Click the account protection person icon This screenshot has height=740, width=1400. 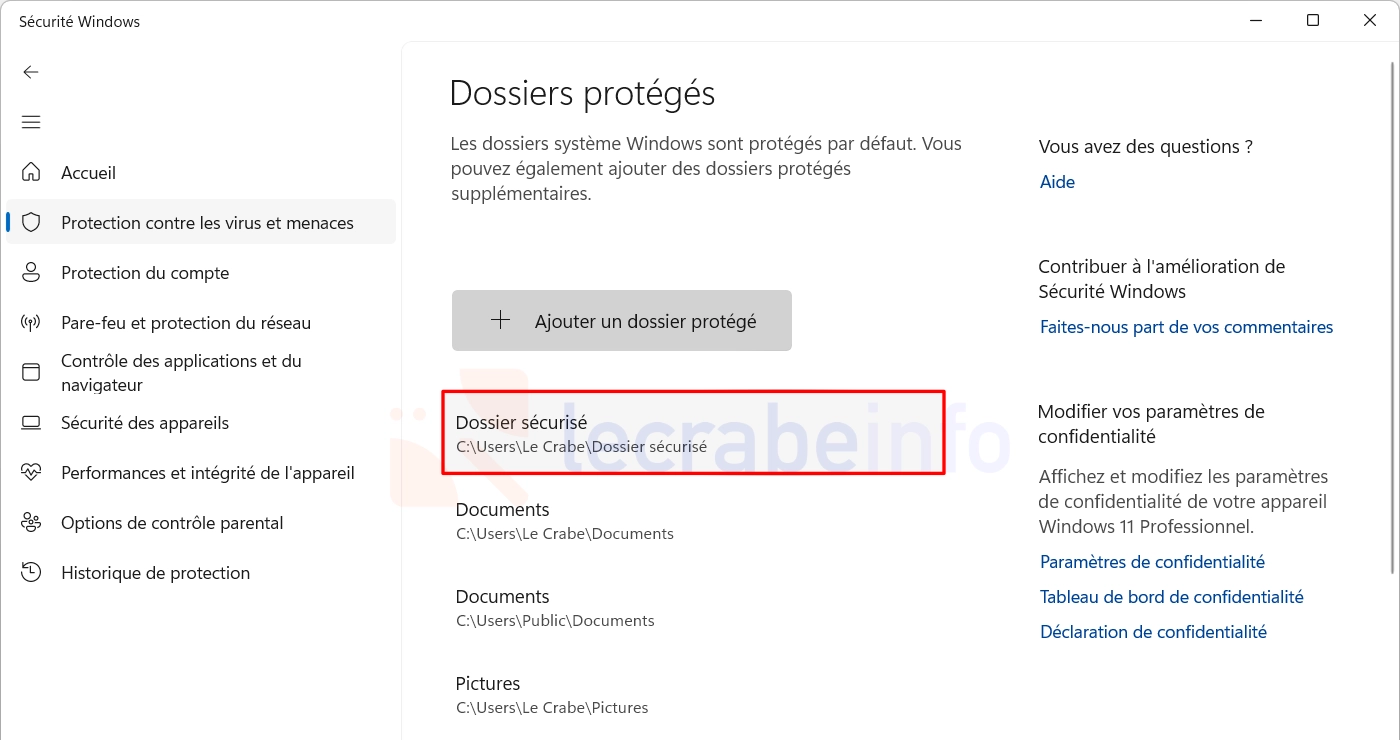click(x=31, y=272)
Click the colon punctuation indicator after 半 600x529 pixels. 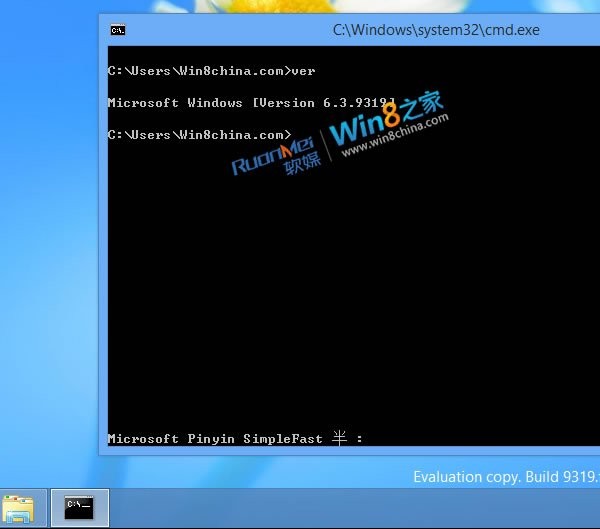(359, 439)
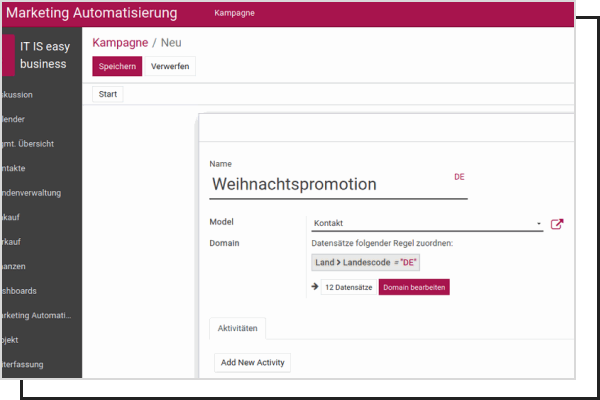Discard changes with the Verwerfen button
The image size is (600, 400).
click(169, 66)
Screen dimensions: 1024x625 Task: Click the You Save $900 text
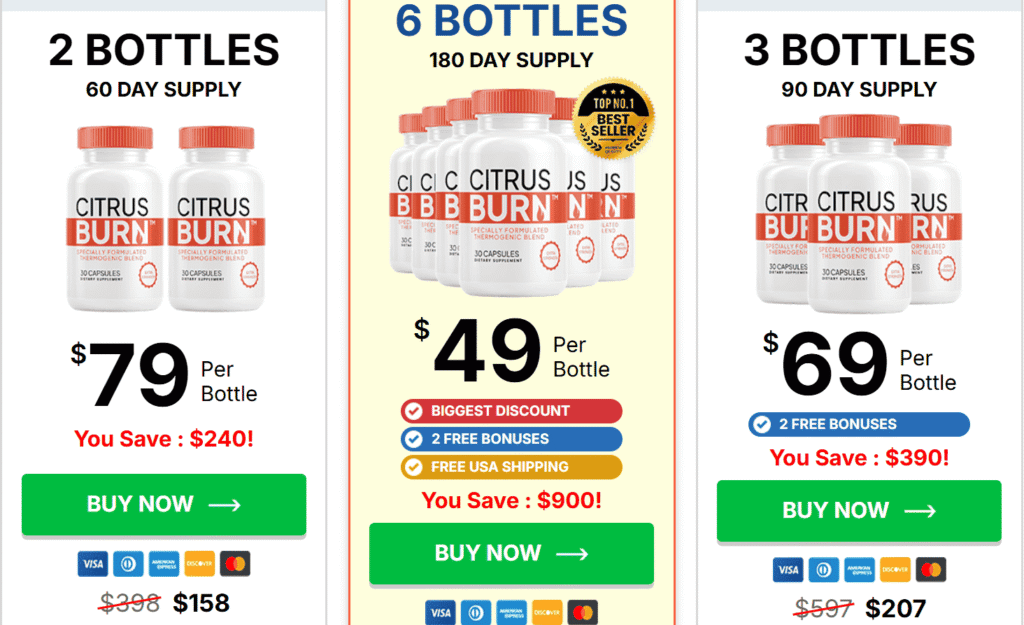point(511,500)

TASK DETAILS> Restate word for word only the lines from the one with "Screen dimensions: 1024x625" through the last line of the material, both included. Any picture should be left out.

TASK RESULT>
Screen dimensions: 1024x625 Task: Click the You Save $900 text
point(511,500)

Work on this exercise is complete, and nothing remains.